There’s a New History Generator CD, which I guess, as you’re playing it, is by default creating new history. An event horizon for forward moving reality. These guys are probably physicists.

Then, under Behavior Modification, they have a listing for a Happy for no Reason Paraliminal CD. Again, I’m no expert on cause and effect, but if you listen to the CD and then become happy, isn’t the CD the reason for your happiness? The only way to effectively market this product would therefore be to not sell it, and see if it still worked. And there’s that word I don’t understand. Paraliminal. So I looked it up on WordWeb. And the Wiktionary. And Wikipedia. And WordWeb online. And Google. Turns out there are no definitions. Because it’s a made-up word. Like flinginburl. Or scrudulous. I did find another site that explained it. Para means beyond, and they give use paraliminal instead of me that nasty blow word a subliminal job. The sub means below. So one is below the threshold of consciousness and the other is beyond the threshold of consciousness. See the difference? So instead of learning Spanish while you sleep, Paraliminal is based on two, separate voices talking into each ear, one spouting logical things and the other saying creative things. Listen to poetry in one ear and learn sin and cosine in the other. Completely scrudulous, if you ask me. I can just visit someone’s grandparents. Problem solved.

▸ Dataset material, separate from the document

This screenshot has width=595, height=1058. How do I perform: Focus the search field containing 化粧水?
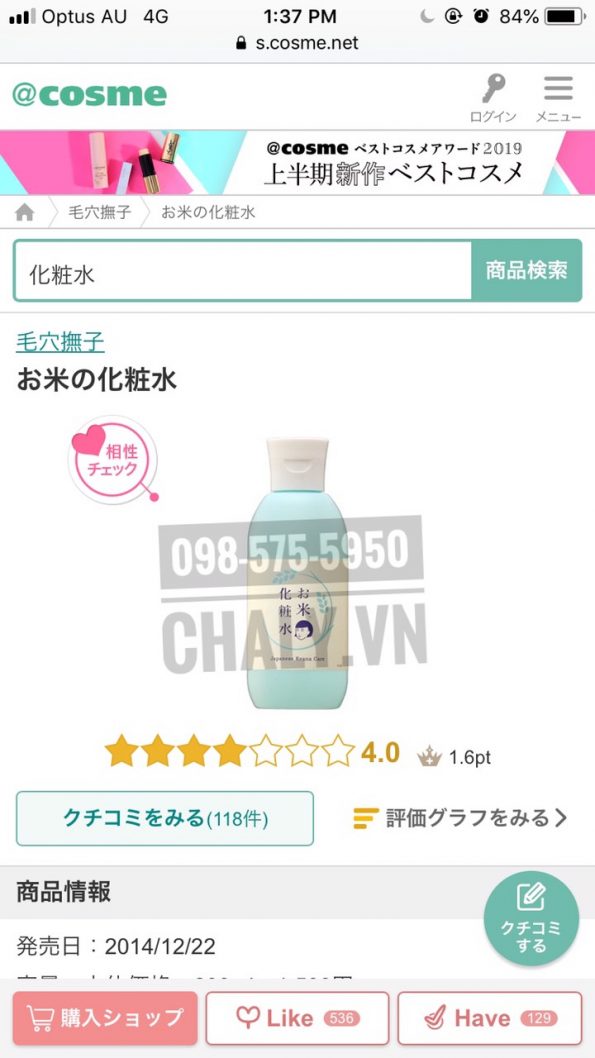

They also state that “You may be pleased to know that there are no subliminal messages on Paraliminal recordings.” They also state that “You may be pleased to know that there are no subliminal messages on Paraliminal recordings.” They also state that “You may be pleased to know that there are no subliminal messages on Paraliminal recordings.”

3

They also sell EMF protection devices. I imagine this thing would have warned me before I tried to dig out that piece of torn bread from the toaster with a butter knife. That would have definitely been worth the $119.

They have a bottle of pills called Brain Lightening. I would assume you don’t want to give this to an epileptic.

I’m not really sure what I’m going to buy. I’ll let you know.